WHAT YOU HAVE TO DO:
From the listing below, please restate exactly the lines beginning at the one with "The image size is (786, 1512)." and ending at the one with "the Previous page", both included, and skip the pictures.

GIVEN ENTRIES:
....................

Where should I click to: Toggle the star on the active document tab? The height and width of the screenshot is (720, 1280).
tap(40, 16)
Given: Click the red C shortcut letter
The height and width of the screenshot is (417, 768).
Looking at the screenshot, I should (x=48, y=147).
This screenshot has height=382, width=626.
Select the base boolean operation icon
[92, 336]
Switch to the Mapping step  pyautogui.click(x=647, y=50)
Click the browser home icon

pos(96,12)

....................

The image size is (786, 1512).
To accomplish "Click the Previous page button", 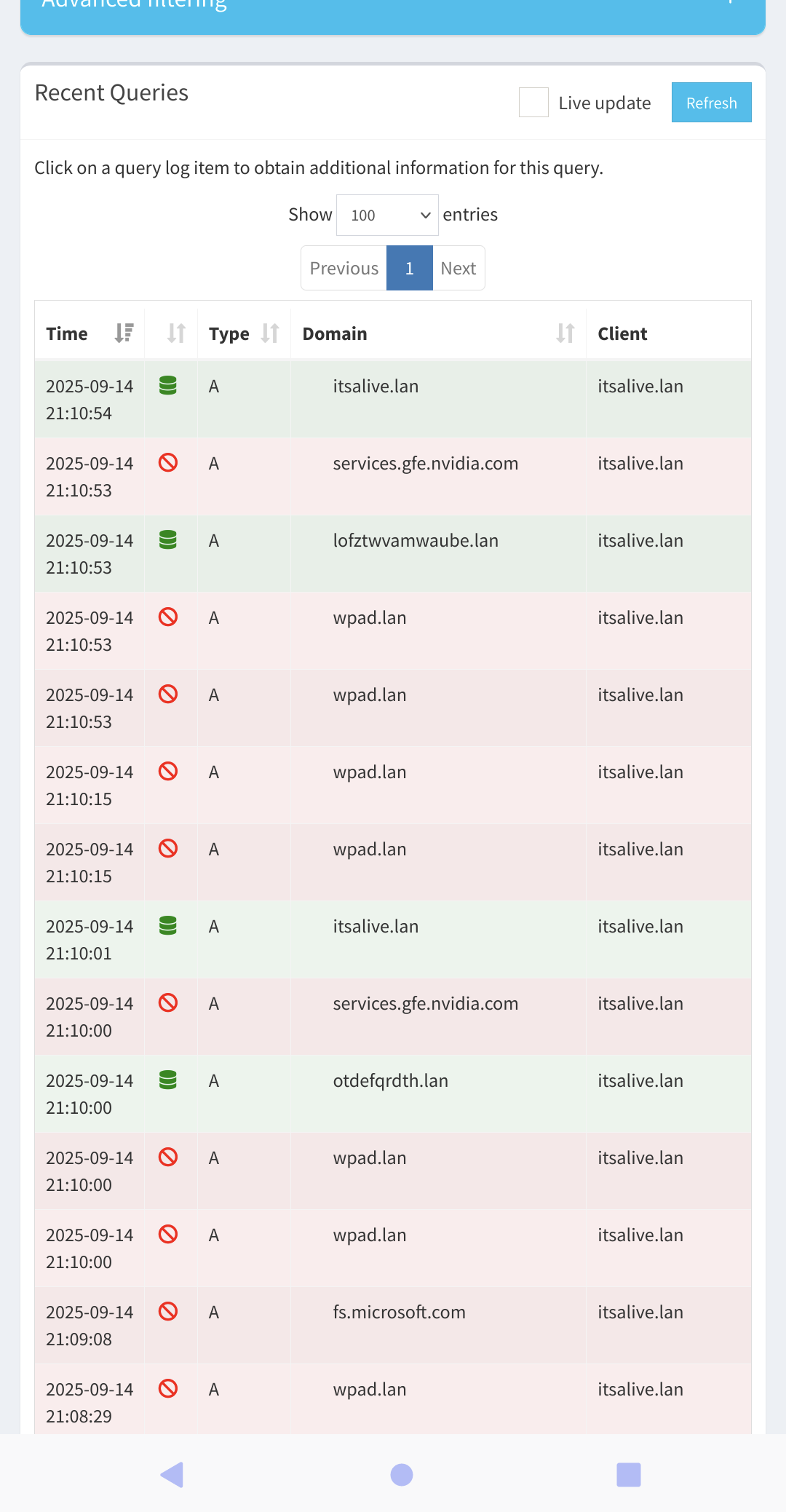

....................

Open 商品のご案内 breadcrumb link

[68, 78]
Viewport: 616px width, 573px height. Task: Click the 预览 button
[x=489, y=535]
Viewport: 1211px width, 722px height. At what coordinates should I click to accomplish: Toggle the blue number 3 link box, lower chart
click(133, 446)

....................

SOLUTION FOR THIS PROBLEM:
The image size is (786, 1512).
To accomplish "Click the Previous page button", 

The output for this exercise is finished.